Q. What can your fans expect next?

I have fans? (Hi, Mom!) As mentioned, I have a third novel going through the beta writing process. It’s the first novel in a series, and the sequel is near completion. I hope the first book in the series is publication ready within the year, but I won’t count those chicks just yet. By the time this post goes live, I am hopefully neck-deep into writing the first draft of a Christmas novella due out later this year. Hopefully I haven’t jinxed myself by publicly discussing these projects!
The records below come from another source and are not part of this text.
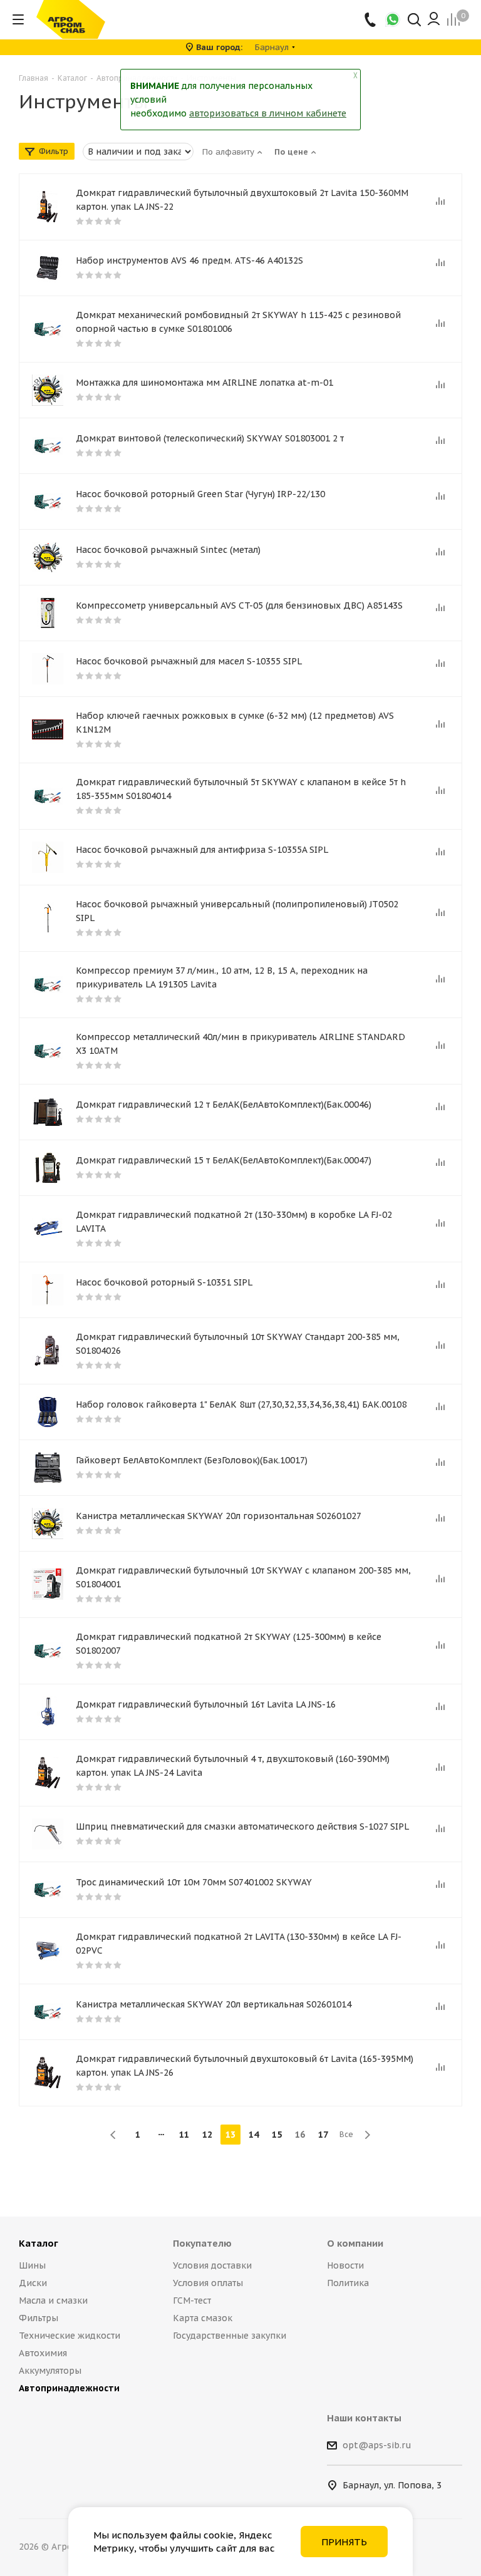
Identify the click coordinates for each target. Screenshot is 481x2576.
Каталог (38, 2243)
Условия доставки (212, 2265)
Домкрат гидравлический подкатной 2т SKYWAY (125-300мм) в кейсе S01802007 (228, 1643)
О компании (355, 2243)
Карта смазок (202, 2318)
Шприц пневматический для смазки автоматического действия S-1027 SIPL (242, 1826)
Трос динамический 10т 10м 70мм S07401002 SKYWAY (194, 1882)
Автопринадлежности (69, 2388)
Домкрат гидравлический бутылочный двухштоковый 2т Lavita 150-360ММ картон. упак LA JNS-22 (242, 199)
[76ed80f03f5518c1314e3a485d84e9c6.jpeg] (47, 1112)
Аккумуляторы (50, 2370)
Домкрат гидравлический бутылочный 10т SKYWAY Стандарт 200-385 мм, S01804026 (238, 1343)
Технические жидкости (69, 2335)
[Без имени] (47, 918)
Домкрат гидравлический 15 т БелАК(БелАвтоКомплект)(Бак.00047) (223, 1160)
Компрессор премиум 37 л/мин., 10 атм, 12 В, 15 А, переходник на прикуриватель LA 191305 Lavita (222, 977)
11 (184, 2134)
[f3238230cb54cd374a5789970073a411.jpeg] (47, 1167)
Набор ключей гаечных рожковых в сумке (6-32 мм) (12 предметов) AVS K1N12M (235, 722)
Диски (33, 2283)
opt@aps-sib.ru (377, 2445)
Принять (344, 2542)
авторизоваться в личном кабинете (267, 113)
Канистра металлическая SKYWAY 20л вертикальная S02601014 (213, 2004)
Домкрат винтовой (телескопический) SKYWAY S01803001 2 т (210, 438)
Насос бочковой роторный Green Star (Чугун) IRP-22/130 (200, 494)
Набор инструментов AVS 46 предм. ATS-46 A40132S (189, 260)
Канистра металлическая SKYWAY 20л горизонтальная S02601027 (218, 1516)
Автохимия (43, 2353)
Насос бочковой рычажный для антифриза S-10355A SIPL (202, 849)
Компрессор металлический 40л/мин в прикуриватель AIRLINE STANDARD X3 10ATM (240, 1043)
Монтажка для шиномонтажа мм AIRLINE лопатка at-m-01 (204, 382)
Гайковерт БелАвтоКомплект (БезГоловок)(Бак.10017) (192, 1460)
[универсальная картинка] (47, 390)
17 (323, 2134)
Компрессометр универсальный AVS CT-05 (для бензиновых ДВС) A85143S (239, 605)
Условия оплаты (208, 2283)
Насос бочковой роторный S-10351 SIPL (164, 1282)
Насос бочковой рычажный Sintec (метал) (168, 549)
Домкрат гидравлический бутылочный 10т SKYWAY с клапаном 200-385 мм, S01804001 (243, 1577)
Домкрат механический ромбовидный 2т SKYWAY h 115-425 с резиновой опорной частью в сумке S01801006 (238, 321)
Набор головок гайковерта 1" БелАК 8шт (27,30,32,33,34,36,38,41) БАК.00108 (241, 1404)
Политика (348, 2283)
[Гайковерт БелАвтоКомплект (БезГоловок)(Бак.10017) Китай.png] (47, 1467)
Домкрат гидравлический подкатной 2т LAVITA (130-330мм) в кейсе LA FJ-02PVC (238, 1943)
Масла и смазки (53, 2300)
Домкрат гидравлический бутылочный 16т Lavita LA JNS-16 (206, 1704)
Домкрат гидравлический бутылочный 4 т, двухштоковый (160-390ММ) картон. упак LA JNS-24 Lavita (233, 1765)
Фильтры (38, 2318)
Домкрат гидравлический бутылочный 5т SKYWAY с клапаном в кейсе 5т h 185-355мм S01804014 (241, 788)
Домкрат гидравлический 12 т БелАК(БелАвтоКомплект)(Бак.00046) (223, 1104)
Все (346, 2134)
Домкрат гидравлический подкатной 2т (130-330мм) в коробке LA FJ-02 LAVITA (234, 1221)
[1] (47, 206)
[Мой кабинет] (433, 19)
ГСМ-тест (192, 2300)
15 (277, 2134)
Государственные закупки (229, 2335)
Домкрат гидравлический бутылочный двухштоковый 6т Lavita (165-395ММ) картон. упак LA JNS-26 (244, 2065)
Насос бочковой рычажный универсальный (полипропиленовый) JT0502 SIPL (237, 911)
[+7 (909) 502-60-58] (371, 19)
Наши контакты (364, 2418)
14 (254, 2134)
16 (300, 2134)
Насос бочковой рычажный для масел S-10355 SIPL (189, 661)
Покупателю (202, 2243)
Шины (32, 2265)
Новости (345, 2265)
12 (207, 2134)
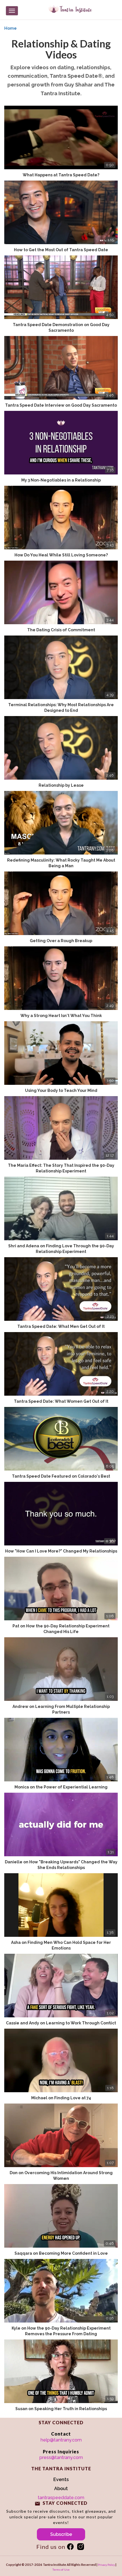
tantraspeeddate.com (61, 2497)
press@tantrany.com (61, 2457)
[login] (70, 2546)
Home (10, 28)
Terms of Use (61, 2569)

If all goes to plan, I’ll start writing my fifth book, the standalone story I’m plotting, later this year.

Q. Last year, when we had our first interview, I asked you for advice for aspiring authors; and since I'd hate to make you repeat your advice again, I'm going to try something different. What advice do you have for people who have written their novels and think it's not good enough? What about for the people who believe they are ready to publish their novel?

If you fall into the first group of people, I’m with you, buddies. After you’ve written and revised and re-written and re-revised your manuscript so many times, it’s hard to still have affection for your project, and it’s easy to lose your confidence in it. At this point, I’d suggest taking a break from your story. Either step away from it completely and work on something else, or send it to a trusted friend or colleague who can beta-read it for you. He or she can offer you more objective feedback that might help you pinpoint what it is about this story that just doesn’t feel publication-ready. If you go the first route and take a little break, give yourself a few weeks or even months, because this will give you a chance to look at the novel with your own fresh set of eyes. You can’t do that when it’s too fresh on your mind. If you think your book is ready to publish, again, send it to a few beta-readers. Also, go over it again yourself to look for any editing errors. Once you’ve done that, and you feel really good about it, you can either query your book with agents or publishers or decide to self-publish it. No matter which route you go, make sure you have the book in the best shape possible. You might want to hire an editor, and I definitely encourage you to go that route if you self-publish. No matter how careful you are, there’s always going to be a typo or misspelled word that you miss. It’s just science.

Thank you so much, Josie Ann, for having me on the blog, today, and thanks to all of you for following along.

2 comments:

Samantha March said...

Thanks for hosting!

Laura Chapman said...

I had so much fun doing this interview. Thanks for your support and friendship!